Scientists recommend secondhand smoke, alcohol consumption as carcinogens

By Gary D. Robertson, Associated Press Writer
Copyright 1998 Associated Press
December 2, 1998



A scientific advisory panel concluded Wednesday that secondhand smoke can cause cancer, casting aside tobacco industry arguments that research about the risks of environmental tobacco smoke is flawed.

The subcommittee of the National Toxicology Program's Board of Scientific Counselors voted unanimously to affirm the recommendations of two groups of government scientists that secondhand smoke should be labeled a carcinogen.

The panel also concluded that alcoholic beverage consumption can lead to cancer, but it noted that heavy drinkers and drinkers who smoke are most susceptible to cancers of the mouth, esophagus, pharynx and larynx.

The panel made its findings in preparation for the ninth edition of the Report on Carcinogens, the federal government's official list of carcinogenic agents.

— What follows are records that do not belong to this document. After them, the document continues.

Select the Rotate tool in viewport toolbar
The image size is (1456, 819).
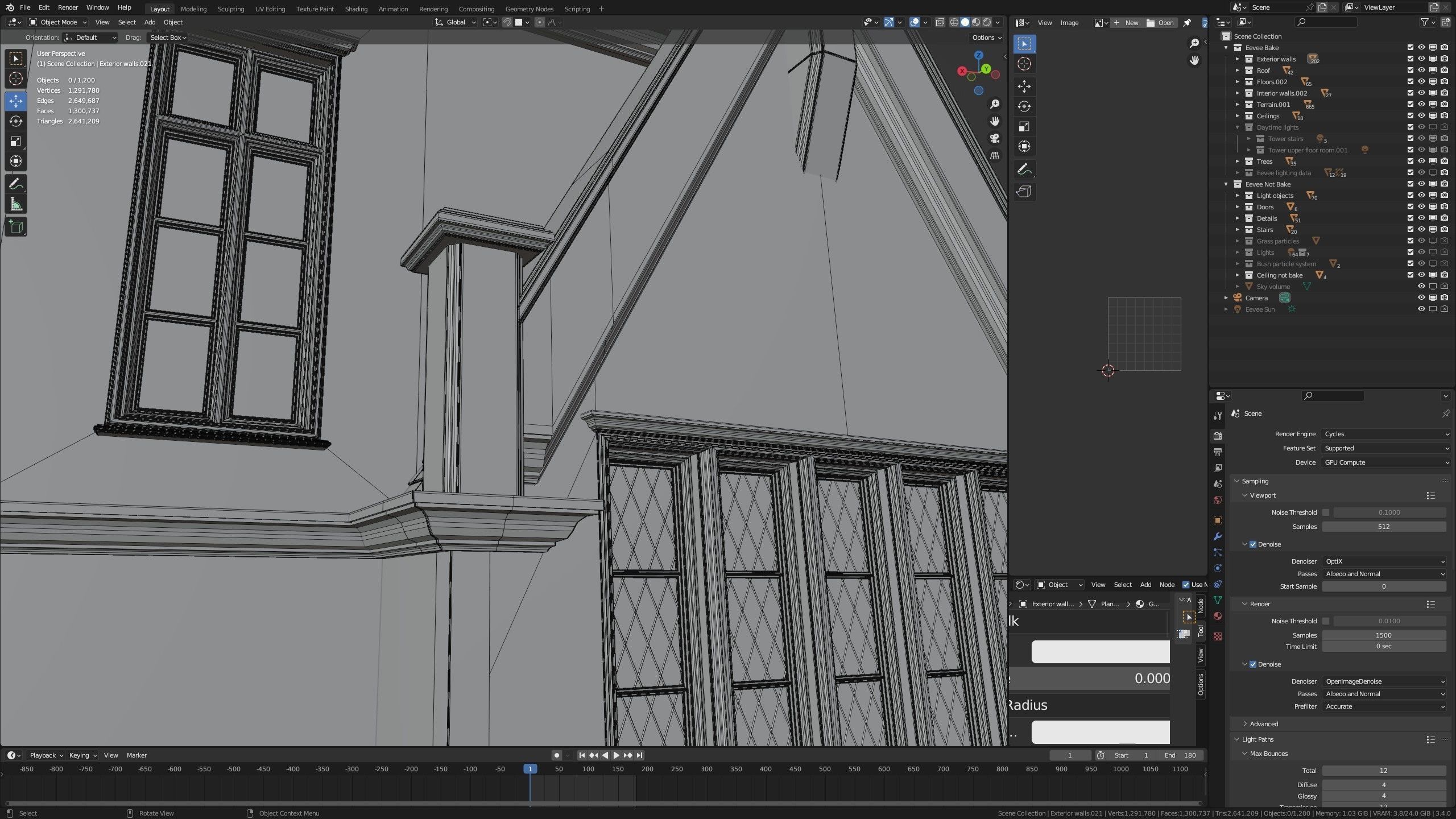point(16,121)
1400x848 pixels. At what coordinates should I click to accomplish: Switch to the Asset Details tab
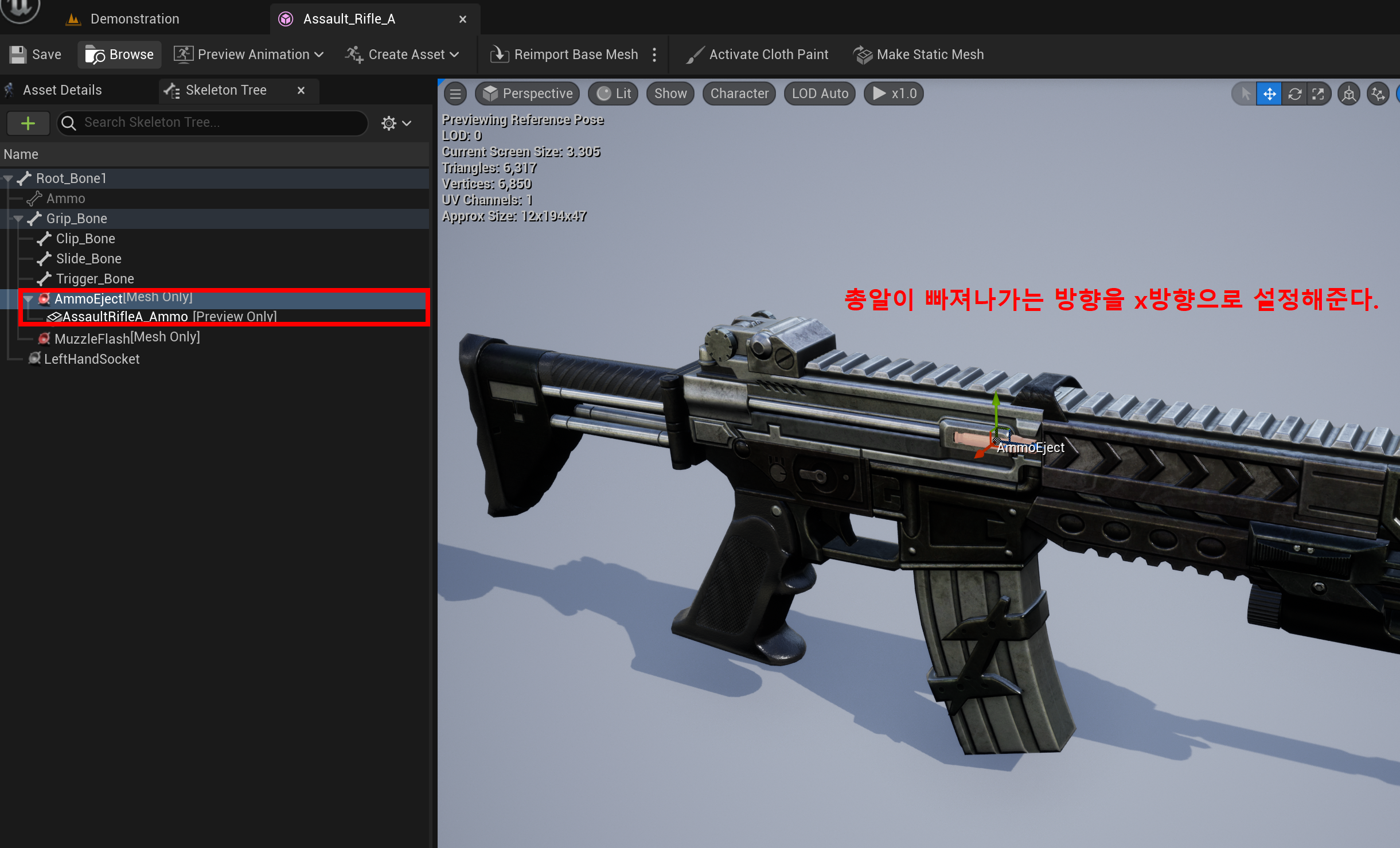click(x=62, y=90)
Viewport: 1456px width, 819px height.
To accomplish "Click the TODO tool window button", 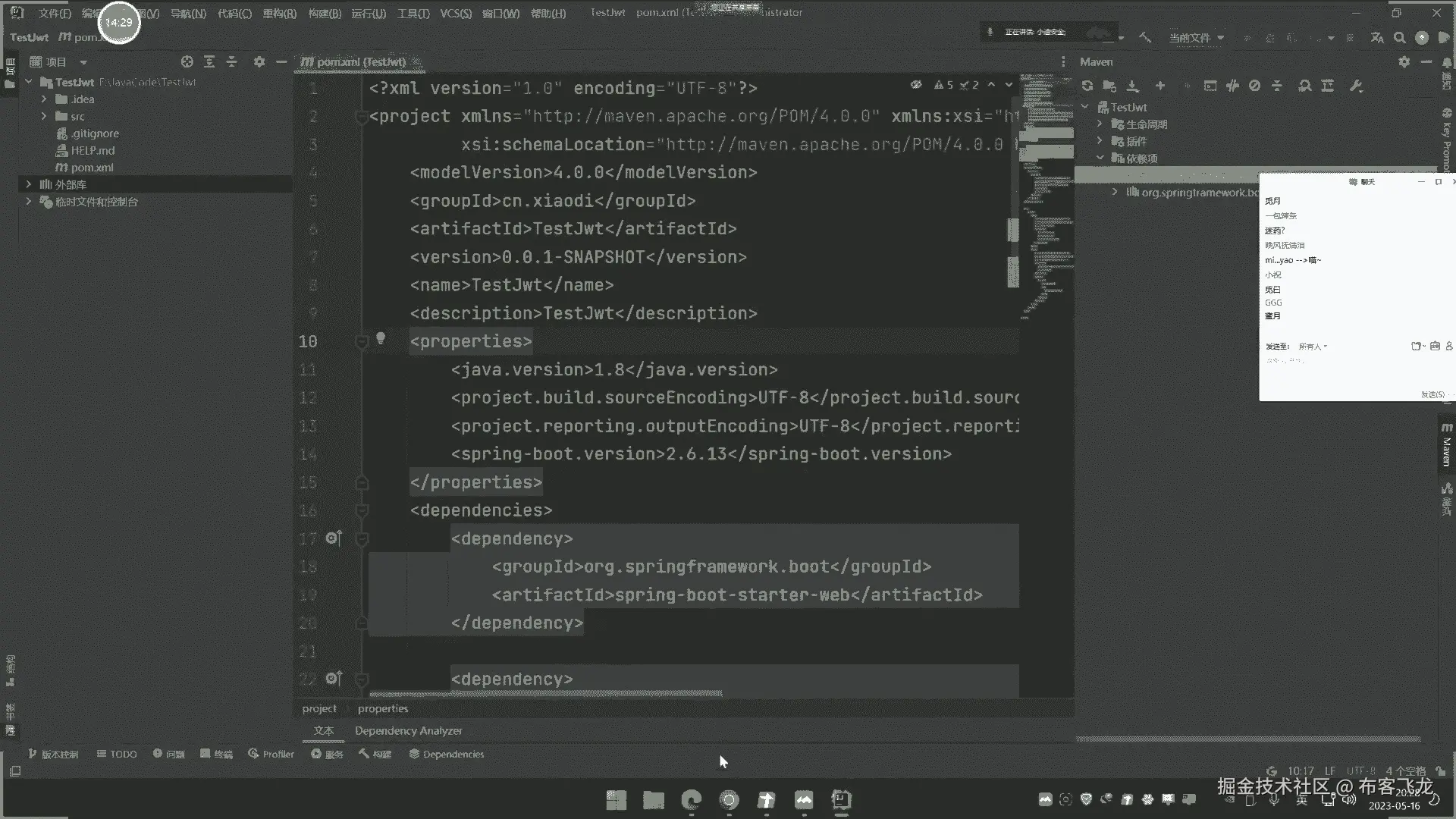I will (117, 754).
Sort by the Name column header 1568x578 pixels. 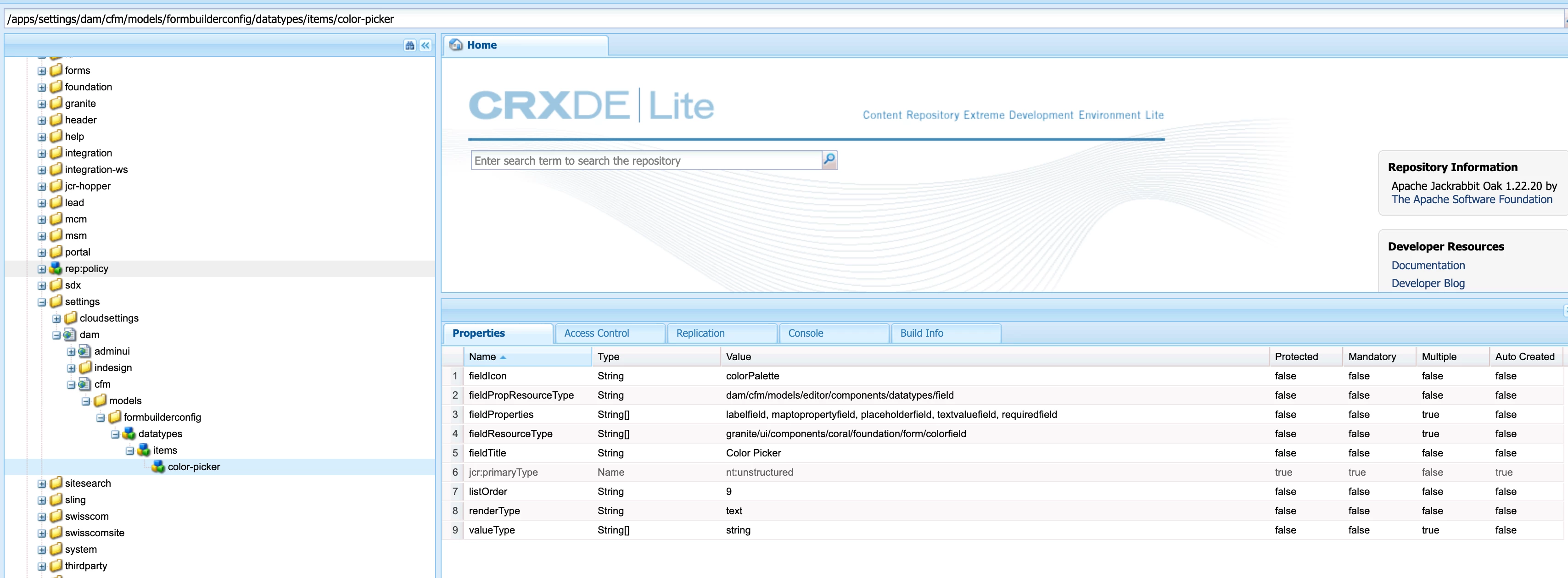(482, 357)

The findings will be forwarded to the NTP director, who will make recommendations to U.S. Health and Human Services Secretary Donna Shalala.

The report will be submitted to Congress and be released to the public sometime next year.

The 13-0 vote on secondhand smoke came after two hours of debate at the National Institute of Environmental Health Sciences.

Several panelists cited studies indicating that people with prolonged exposure to environmental tobacco smoke have about a 20 percent higher risk of developing lung cancer than those who aren't. Spouses and co-workers of smokers have the greatest risk, the panel said.

"Studies involving spouses and occupational exposure have consistently shown an increased of risk of lung cancer," said subcommittee member Shelia Zahm, deputy director of the National Cancer Institute's Division of Cancer Epidemiology and Genetics.

Secondhand smoke contains some 4,000 chemicals, 250 of which are designated as toxic or carcinogenic, panelists said.

Last year, the subcommittee, which conducts a peer review of research performed by government scientists, concluded that smoking tobacco and smokeless tobacco cause cancer.

The recommendation on secondhand smoke could bolster the cases of plaintiffs in lawsuits involving smoking-related illnesses, but NIEHS environmental toxicology program director George Lucier said the panel's mission was strictly scientific.

"We're scientists, not litigators," Lucier said. "Our clients are the various regulatory agencies and the public.... I understand the potential use of such a decision. But that's not what we do."

Wednesday's decision frustrated members of the tobacco industry, who found no evidence in the studies cited by panel members supporting an increased risk from secondhand smoke.

"The smoker's right to smoke is being impeded upon in a smoke-free society," said Gio Batta Gori, who represented Brown & Williamson Tobacco Corp. "Environmental tobacco smoke is an unavoidable nuisance, but there is no link between (secondhand smoke) and an increased risk of lung cancer."

Panelists, most of whom are university researchers, seemed visibly irritated by the research cited by the tobacco industry, some of which has not been published.

"If it's not published, how can we take it into account in this kind of setting and at this speed?" asked Steven Belinsky with the Inhalation Toxicology Research Institute in New Mexico.

Earlier Wednesday, the panel voted 9-3, with one abstention, to approve the proposal to label consumption of alcoholic beverages as a potential cause of cancer.

The majority voting for the designation did not limit it to heavy drinkers or differentiate between social drinkers and alcoholics.

"Our charge is not determine whether (alcohol) is carcinogenic at a high dose or at a low dose," Zahm said. "Our charge is to determine whether it is carcinogenic at any dose."

The subcommittee was scheduled to consider the carcinogenic potential of diesel exhaust on Thursday.